Set up Ollama by downloading from their official web site in HERE for macOS M collection or Home windows, or use the command line for Linux:
curl -fsSL | sh
This installs the mannequin runner with computerized GPU acceleration (Metallic for Apple M-series, CUDA for NVIDIA).
Consider Ollama as a instrument that helps you obtain the DeepSeek-R1 mannequin and host it domestically in your machine, permitting different purposes to make use of this mannequin.
Select a mannequin variant based mostly in your {hardware}. Yow will discover a listing of DeepSeek-R1 variations at https://ollama.com/library/deepseek-r1. These variations are smaller than the unique DeepSeek-R1 mannequin as a result of they’re distilled variations — consider it like a instructor (the unique mannequin) passing information to college students (smaller fashions).
Whereas these compact variations retain a lot of the unique mannequin’s capabilities, their smaller measurement permits for decrease latency and decreased {hardware} necessities. Typically, bigger fashions are extra highly effective, however for native internet hosting, select one that matches your GPU’s capability.
And thankfully, there’s a compact mannequin, DeepSeek-R1-Distill-Qwen-1.5B, that makes use of solely ~1GB VRAM and might even run on an M1 MacBook Air with 8GB reminiscence.
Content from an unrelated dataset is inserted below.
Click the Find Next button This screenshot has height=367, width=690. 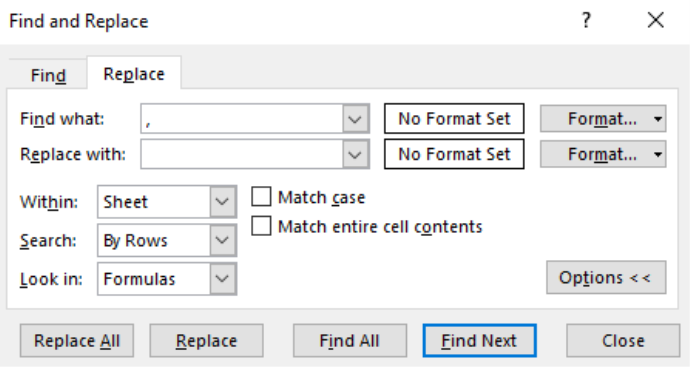click(480, 341)
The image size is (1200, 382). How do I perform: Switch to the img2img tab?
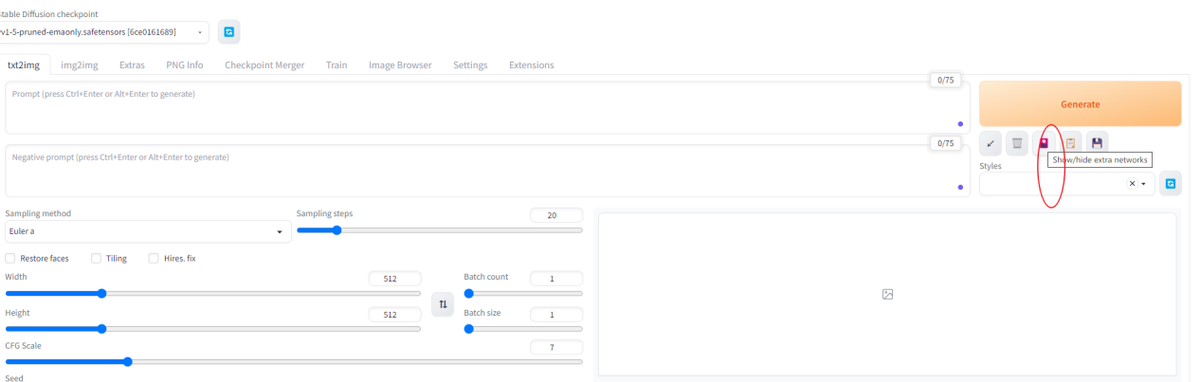pyautogui.click(x=80, y=65)
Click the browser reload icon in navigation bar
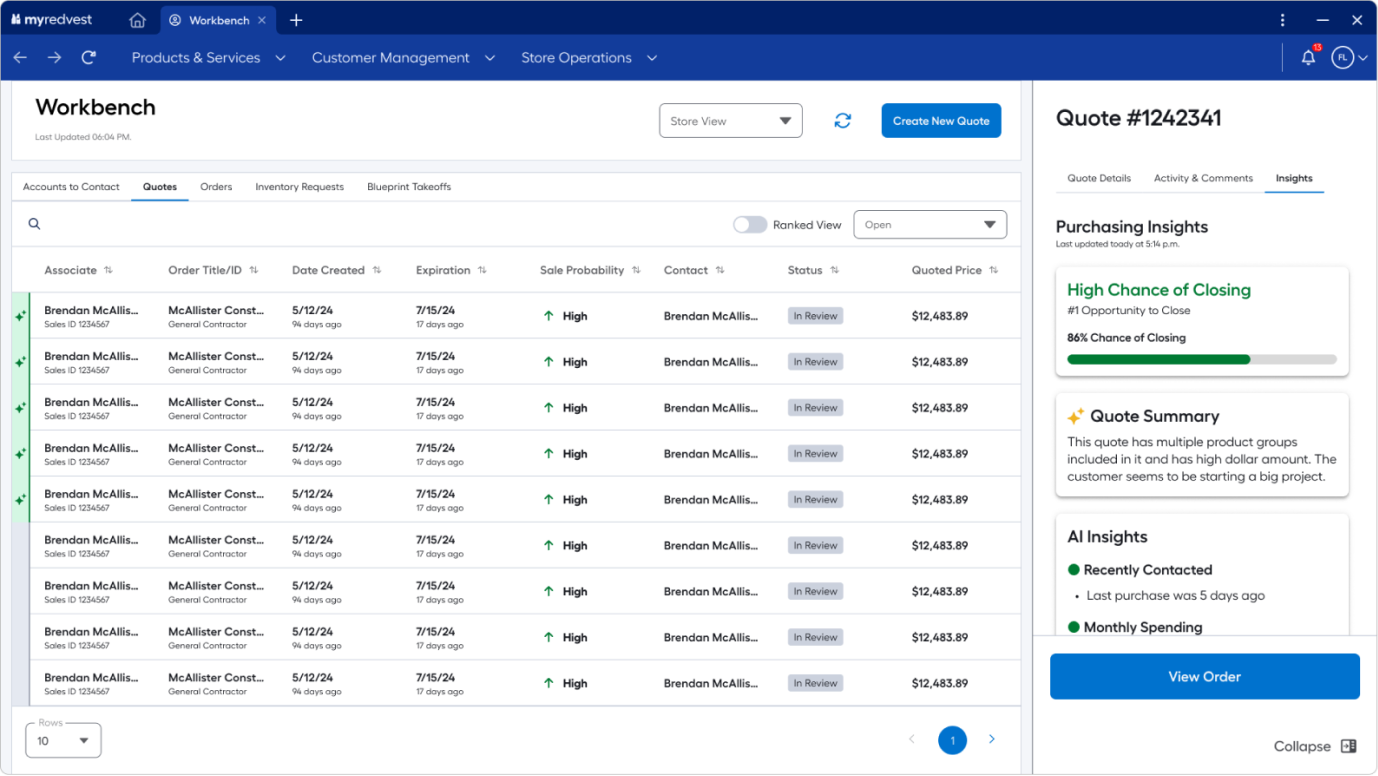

We’ll use this mannequin as our instance, however be happy to discover different bigger fashions listed at https://ollama.com/library/deepseek-r1
Pull and host the DeepSeek-R1 mannequin with Ollama with this commandline:
ollama run deepseek-r1:1.5b # Balanced pace/high quality (~1.1GB VRAM)
If you wish to expertise the DeepSeek mannequin as a ChatGPT-like chatbot, you possibly can make the most of the UI right here — it really works completely with the domestically hosted Ollama mannequin.
Deploy Open WebUI for a user-friendly chatbot expertise with docker:
docker run -d -p 3000:8080 -v ollama:/root/.ollama -v open-webui:/app/backend/knowledge
--add-host=host.docker.inner:host-gateway --name open-webui ghcr.io/open-webui/open-webui:major
Go to http://localhost:3000
, create an account, and choose deepseek-r1:1.5b
from the mannequin dropdown.
Utilizing a neighborhood LLM with the Chat UI affords a number of advantages:
- Quick access to attempt totally different open-source fashions
- Offline and native chatting capabilities, permitting you to make use of ChatGPT-like companies to spice up productiveness even with out web entry
- Enhanced privateness, since Ollama and Open WebUI preserve all chat interactions native, stopping delicate info leaks
You probably have already hosted DeepSeek-R1 domestically, as a developer, you possibly can simply combine with the mannequin since Ollama exposes an OpenAI-compatible API at http://localhost:11434/v1
from openai import OpenAI
from openai import OpenAI# Configure the shopper to make use of Ollama's native endpoint
shopper = OpenAI(
base_url="http://localhost:11434/v1", # Ollama server tackle
api_key="no-api-key-needed", # Ollama would not require an API key
)
from langchain_ollama import ChatOllama
# Configure the Ollama shopper to make use of native endpoint
llm = ChatOllama(
base_url="http://localhost:11434", # Ollama server tackle
mannequin="deepseek-r1:1.5b", # Specify the mannequin you host in Ollama
)
All associated code and setup may be discover right here:
Right here’s a fast overview of the method:
With Ollama and DeepSeek-R1, now you can run highly effective AI domestically with GPU acceleration, entry a ChatGPT-like interface by Open WebUI, and combine AI capabilities into your purposes utilizing commonplace APIs — all whereas sustaining privateness and dealing offline.